Puffa the magic jacket

Pity the poor weather reporter, bravely suffering the elements in ungainly raingear. As hurricane Sandy battered the east coast of America it was impossible to forget that “seasonal” weather is no longer that straightforward. Extreme climatic conditions call for extreme sartorial solutions: step forward the padded down jacket. What used to count as technical sportswear, reserved for the ski slope and countries bordering the Arctic Circle, has become a style essential.

“We have over 30 brands with padded outerwear this autumn; it is clearly a major fashion statement,” says Tom Kalenderian, general merchandise manager and executive vice-president of menswear at Barneys New York, where puffa-makers include Burberry Prorsum, Lanvin, Rick Owens, Maison Martin Margiela and Louis Vuitton. “The majority of the coats we carry are truly technical coats that function as well on the slopes as on the streets of New York.”

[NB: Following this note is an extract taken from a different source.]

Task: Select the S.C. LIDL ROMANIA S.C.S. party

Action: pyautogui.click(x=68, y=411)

“Lots of younger guys in the office wear North Face and Canada Goose coats over their suits to work,” says Joshua Brown, 34, a consultant in the City of London. “A classic wool coat can look too dressy sometimes, especially if you commute from outside London. It’s much cooler to mix it up with something more casual like a padded jacket and keep things really smart underneath for when you get to the office. Also, if you are setting off to work at 6am in winter you really do need to dress for Arctic conditions.”

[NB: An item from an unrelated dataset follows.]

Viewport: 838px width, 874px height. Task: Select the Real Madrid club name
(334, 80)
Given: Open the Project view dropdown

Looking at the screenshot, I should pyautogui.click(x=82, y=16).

It’s not just weather driving the trend: throw in the increasingly blurred lines between weekend wear and working-week smart, not to mention the recession-linked desire to tone down the bling and up the sartorial democracy, and the result is the perfect storm of a puffa jacket comeback. The duvet-like coats have not been this big since British label Puffa was created by Penny Rogers in 1973, and quickly became the jacket to covet. Royalty – including a young Princess Diana – and sporty types alike bought the lightweight but toasty-warm styles. (Men’s original Puffa jackets, £80, and gilets, £55, can still be found at Asos.com.)

Moncler jacket

Since then, however, “Moncler moved the quilted down jacket off the slopes and on to the runway,” says Kalenderian, who has stocked the Italian Alpine specialist since 2001. In ensuing years the label “has continued to grow and become one of our top men’s brands,” with its slope-ready hooded jacket (about £1,000) already a classic.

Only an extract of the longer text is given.